Would you retype the records below exactly as they appear?

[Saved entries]
__________________________________________________

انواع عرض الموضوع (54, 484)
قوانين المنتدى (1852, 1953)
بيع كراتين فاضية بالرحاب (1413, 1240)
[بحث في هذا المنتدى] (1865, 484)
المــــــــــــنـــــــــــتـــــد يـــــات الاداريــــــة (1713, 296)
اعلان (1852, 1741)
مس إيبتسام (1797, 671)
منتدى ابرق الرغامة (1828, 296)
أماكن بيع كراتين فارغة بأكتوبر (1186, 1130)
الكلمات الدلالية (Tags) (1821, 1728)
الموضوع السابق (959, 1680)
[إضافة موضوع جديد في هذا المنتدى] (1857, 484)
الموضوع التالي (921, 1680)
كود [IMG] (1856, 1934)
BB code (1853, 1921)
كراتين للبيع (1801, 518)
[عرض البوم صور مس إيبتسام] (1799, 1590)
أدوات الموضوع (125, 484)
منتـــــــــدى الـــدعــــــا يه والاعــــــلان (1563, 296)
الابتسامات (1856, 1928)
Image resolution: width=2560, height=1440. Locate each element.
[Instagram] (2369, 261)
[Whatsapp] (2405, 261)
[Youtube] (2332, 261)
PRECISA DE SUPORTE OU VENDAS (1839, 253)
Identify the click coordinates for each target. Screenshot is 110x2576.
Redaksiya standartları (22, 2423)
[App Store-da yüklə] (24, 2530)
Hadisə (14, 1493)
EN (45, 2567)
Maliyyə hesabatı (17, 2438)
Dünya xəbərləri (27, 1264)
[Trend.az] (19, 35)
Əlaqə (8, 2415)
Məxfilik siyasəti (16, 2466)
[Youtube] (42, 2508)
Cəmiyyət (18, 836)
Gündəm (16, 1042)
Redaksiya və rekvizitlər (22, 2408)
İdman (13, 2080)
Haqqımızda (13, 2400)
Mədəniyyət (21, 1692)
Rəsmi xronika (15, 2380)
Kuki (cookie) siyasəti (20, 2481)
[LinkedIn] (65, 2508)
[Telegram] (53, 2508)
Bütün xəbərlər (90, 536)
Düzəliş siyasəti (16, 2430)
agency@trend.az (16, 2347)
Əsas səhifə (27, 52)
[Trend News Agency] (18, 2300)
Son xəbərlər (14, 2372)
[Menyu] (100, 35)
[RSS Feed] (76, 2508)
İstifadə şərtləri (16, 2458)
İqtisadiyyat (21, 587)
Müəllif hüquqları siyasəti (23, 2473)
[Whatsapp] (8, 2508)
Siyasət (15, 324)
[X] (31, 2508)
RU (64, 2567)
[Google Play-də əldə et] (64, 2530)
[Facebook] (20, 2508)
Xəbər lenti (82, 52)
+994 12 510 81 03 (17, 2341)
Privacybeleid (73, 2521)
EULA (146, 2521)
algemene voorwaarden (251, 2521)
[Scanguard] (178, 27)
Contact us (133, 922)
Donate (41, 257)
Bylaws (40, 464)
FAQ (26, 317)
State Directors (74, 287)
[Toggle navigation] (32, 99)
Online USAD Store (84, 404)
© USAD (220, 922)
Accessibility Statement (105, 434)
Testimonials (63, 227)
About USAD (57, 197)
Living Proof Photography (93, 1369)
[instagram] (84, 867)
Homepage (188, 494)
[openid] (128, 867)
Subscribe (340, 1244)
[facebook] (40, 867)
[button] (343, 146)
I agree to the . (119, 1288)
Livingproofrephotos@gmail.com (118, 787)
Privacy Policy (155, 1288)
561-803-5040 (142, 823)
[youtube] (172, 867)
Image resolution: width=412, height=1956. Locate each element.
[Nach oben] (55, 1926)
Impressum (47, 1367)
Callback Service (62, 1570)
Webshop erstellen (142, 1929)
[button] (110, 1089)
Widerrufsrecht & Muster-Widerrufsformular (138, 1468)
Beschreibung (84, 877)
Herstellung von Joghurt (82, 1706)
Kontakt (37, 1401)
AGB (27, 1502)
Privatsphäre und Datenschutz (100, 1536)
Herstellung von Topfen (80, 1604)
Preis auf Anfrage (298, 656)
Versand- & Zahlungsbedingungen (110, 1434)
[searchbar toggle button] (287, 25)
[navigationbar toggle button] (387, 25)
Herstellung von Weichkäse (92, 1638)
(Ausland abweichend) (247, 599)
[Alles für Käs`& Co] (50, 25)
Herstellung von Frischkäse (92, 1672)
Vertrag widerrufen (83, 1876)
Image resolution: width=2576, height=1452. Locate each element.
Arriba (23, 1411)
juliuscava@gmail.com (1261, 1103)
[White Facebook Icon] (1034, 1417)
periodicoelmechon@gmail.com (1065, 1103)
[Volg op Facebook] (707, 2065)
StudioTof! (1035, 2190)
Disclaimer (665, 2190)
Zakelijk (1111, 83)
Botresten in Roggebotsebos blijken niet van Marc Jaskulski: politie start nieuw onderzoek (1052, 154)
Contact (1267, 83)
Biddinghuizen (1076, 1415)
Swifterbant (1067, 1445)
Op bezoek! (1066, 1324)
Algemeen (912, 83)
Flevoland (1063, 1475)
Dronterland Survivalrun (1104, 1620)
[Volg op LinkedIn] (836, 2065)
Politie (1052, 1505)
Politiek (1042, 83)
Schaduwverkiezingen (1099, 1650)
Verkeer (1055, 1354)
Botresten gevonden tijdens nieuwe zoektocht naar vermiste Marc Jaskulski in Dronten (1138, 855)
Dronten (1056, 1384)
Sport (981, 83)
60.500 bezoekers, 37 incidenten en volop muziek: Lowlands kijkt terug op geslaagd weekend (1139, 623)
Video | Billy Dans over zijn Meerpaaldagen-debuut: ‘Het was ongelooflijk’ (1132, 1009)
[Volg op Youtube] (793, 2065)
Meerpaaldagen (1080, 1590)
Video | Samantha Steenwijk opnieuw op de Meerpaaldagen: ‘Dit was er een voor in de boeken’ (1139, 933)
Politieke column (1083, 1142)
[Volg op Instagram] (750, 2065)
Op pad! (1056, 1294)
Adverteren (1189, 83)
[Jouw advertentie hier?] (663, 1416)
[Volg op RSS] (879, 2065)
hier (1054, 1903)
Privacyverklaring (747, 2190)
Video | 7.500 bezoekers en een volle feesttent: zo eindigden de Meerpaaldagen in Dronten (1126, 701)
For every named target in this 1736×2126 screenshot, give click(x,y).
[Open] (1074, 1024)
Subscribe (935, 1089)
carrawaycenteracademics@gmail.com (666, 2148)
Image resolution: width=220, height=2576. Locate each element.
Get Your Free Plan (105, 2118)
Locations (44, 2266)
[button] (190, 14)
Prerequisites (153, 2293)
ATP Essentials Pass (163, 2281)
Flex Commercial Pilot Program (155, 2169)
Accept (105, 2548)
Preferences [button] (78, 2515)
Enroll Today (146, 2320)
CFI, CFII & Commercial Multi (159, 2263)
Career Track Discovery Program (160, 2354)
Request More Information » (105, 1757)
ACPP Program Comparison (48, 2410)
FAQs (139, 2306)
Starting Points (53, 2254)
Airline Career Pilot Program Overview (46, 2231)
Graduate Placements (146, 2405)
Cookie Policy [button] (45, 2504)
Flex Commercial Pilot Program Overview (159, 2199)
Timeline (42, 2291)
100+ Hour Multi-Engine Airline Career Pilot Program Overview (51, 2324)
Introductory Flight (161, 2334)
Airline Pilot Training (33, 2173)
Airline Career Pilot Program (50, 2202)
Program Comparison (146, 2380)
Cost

__________________________________________________

YOUR SOLUTION:
انواع عرض الموضوع (54, 484)
قوانين المنتدى (1852, 1953)
بيع كراتين فاضية بالرحاب (1413, 1240)
[بحث في هذا المنتدى] (1865, 484)
المــــــــــــنـــــــــــتـــــد يـــــات الاداريــــــة (1713, 296)
اعلان (1852, 1741)
مس إيبتسام (1797, 671)
منتدى ابرق الرغامة (1828, 296)
أماكن بيع كراتين فارغة بأكتوبر (1186, 1130)
الكلمات الدلالية (Tags) (1821, 1728)
الموضوع السابق (959, 1680)
[إضافة موضوع جديد في هذا المنتدى] (1857, 484)
الموضوع التالي (921, 1680)
كود [IMG] (1856, 1934)
BB code (1853, 1921)
كراتين للبيع (1801, 518)
[عرض البوم صور مس إيبتسام] (1799, 1590)
أدوات الموضوع (125, 484)
منتـــــــــدى الـــدعــــــا يه والاعــــــلان (1563, 296)
الابتسامات (1856, 1928)
Image resolution: width=2560, height=1440. Locate each element.
[Instagram] (2369, 261)
[Whatsapp] (2405, 261)
[Youtube] (2332, 261)
PRECISA DE SUPORTE OU VENDAS (1839, 253)
Identify the click coordinates for each target. Screenshot is 110x2576.
Redaksiya standartları (22, 2423)
[App Store-da yüklə] (24, 2530)
Hadisə (14, 1493)
EN (45, 2567)
Maliyyə hesabatı (17, 2438)
Dünya xəbərləri (27, 1264)
[Trend.az] (19, 35)
Əlaqə (8, 2415)
Məxfilik siyasəti (16, 2466)
[Youtube] (42, 2508)
Cəmiyyət (18, 836)
Gündəm (16, 1042)
Redaksiya və rekvizitlər (22, 2408)
İdman (13, 2080)
Haqqımızda (13, 2400)
Mədəniyyət (21, 1692)
Rəsmi xronika (15, 2380)
Kuki (cookie) siyasəti (20, 2481)
[LinkedIn] (65, 2508)
[Telegram] (53, 2508)
Bütün xəbərlər (90, 536)
Düzəliş siyasəti (16, 2430)
agency@trend.az (16, 2347)
Əsas səhifə (27, 52)
[Trend News Agency] (18, 2300)
Son xəbərlər (14, 2372)
[Menyu] (100, 35)
[RSS Feed] (76, 2508)
İstifadə şərtləri (16, 2458)
İqtisadiyyat (21, 587)
Müəllif hüquqları siyasəti (23, 2473)
[Whatsapp] (8, 2508)
Siyasət (15, 324)
[X] (31, 2508)
RU (64, 2567)
[Google Play-də əldə et] (64, 2530)
[Facebook] (20, 2508)
Xəbər lenti (82, 52)
+994 12 510 81 03 (17, 2341)
Privacybeleid (73, 2521)
EULA (146, 2521)
algemene voorwaarden (251, 2521)
[Scanguard] (178, 27)
Contact us (133, 922)
Donate (41, 257)
Bylaws (40, 464)
FAQ (26, 317)
State Directors (74, 287)
[Toggle navigation] (32, 99)
Online USAD Store (84, 404)
© USAD (220, 922)
Accessibility Statement (105, 434)
Testimonials (63, 227)
About USAD (57, 197)
Living Proof Photography (93, 1369)
[instagram] (84, 867)
Homepage (188, 494)
[openid] (128, 867)
Subscribe (340, 1244)
[facebook] (40, 867)
[button] (343, 146)
I agree to the . (119, 1288)
Livingproofrephotos@gmail.com (118, 787)
Privacy Policy (155, 1288)
561-803-5040 (142, 823)
[youtube] (172, 867)
Image resolution: width=412, height=1956. Locate each element.
[Nach oben] (55, 1926)
Impressum (47, 1367)
Callback Service (62, 1570)
Webshop erstellen (142, 1929)
[button] (110, 1089)
Widerrufsrecht & Muster-Widerrufsformular (138, 1468)
Beschreibung (84, 877)
Herstellung von Joghurt (82, 1706)
Kontakt (37, 1401)
AGB (27, 1502)
Privatsphäre und Datenschutz (100, 1536)
Herstellung von Topfen (80, 1604)
Preis auf Anfrage (298, 656)
Versand- & Zahlungsbedingungen (110, 1434)
[searchbar toggle button] (287, 25)
[navigationbar toggle button] (387, 25)
Herstellung von Weichkäse (92, 1638)
(Ausland abweichend) (247, 599)
[Alles für Käs`& Co] (50, 25)
Herstellung von Frischkäse (92, 1672)
Vertrag widerrufen (83, 1876)
Image resolution: width=2576, height=1452. Locate each element.
Arriba (23, 1411)
juliuscava@gmail.com (1261, 1103)
[White Facebook Icon] (1034, 1417)
periodicoelmechon@gmail.com (1065, 1103)
[Volg op Facebook] (707, 2065)
StudioTof! (1035, 2190)
Disclaimer (665, 2190)
Zakelijk (1111, 83)
Botresten in Roggebotsebos blijken niet van Marc Jaskulski: politie start nieuw onderzoek (1052, 154)
Contact (1267, 83)
Biddinghuizen (1076, 1415)
Swifterbant (1067, 1445)
Op bezoek! (1066, 1324)
Algemeen (912, 83)
Flevoland (1063, 1475)
Dronterland Survivalrun (1104, 1620)
[Volg op LinkedIn] (836, 2065)
Politie (1052, 1505)
Politiek (1042, 83)
Schaduwverkiezingen (1099, 1650)
Verkeer (1055, 1354)
Botresten gevonden tijdens nieuwe zoektocht naar vermiste Marc Jaskulski in Dronten (1138, 855)
Dronten (1056, 1384)
Sport (981, 83)
60.500 bezoekers, 37 incidenten en volop muziek: Lowlands kijkt terug op geslaagd weekend (1139, 623)
Video | Billy Dans over zijn Meerpaaldagen-debuut: ‘Het was ongelooflijk’ (1132, 1009)
[Volg op Youtube] (793, 2065)
Meerpaaldagen (1080, 1590)
Video | Samantha Steenwijk opnieuw op de Meerpaaldagen: ‘Dit was er een voor in de boeken’ (1139, 933)
Politieke column (1083, 1142)
[Volg op Instagram] (750, 2065)
Op pad! (1056, 1294)
Adverteren (1189, 83)
[Jouw advertentie hier?] (663, 1416)
[Volg op RSS] (879, 2065)
hier (1054, 1903)
Privacyverklaring (747, 2190)
Video | 7.500 bezoekers en een volle feesttent: zo eindigden de Meerpaaldagen in Dronten (1126, 701)
For every named target in this 1736×2126 screenshot, give click(x,y).
[Open] (1074, 1024)
Subscribe (935, 1089)
carrawaycenteracademics@gmail.com (666, 2148)
Image resolution: width=220, height=2576. Locate each element.
Get Your Free Plan (105, 2118)
Locations (44, 2266)
[button] (190, 14)
Prerequisites (153, 2293)
ATP Essentials Pass (163, 2281)
Flex Commercial Pilot Program (155, 2169)
Accept (105, 2548)
Preferences [button] (78, 2515)
Enroll Today (146, 2320)
CFI, CFII & Commercial Multi (159, 2263)
Career Track Discovery Program (160, 2354)
Request More Information » (105, 1757)
ACPP Program Comparison (48, 2410)
FAQs (139, 2306)
Starting Points (53, 2254)
Airline Career Pilot Program Overview (46, 2231)
Graduate Placements (146, 2405)
Cookie Policy [button] (45, 2504)
Flex Commercial Pilot Program Overview (159, 2199)
Timeline (42, 2291)
100+ Hour Multi-Engine Airline Career Pilot Program Overview (51, 2324)
Introductory Flight (161, 2334)
Airline Pilot Training (33, 2173)
Airline Career Pilot Program (50, 2202)
Program Comparison (146, 2380)
Cost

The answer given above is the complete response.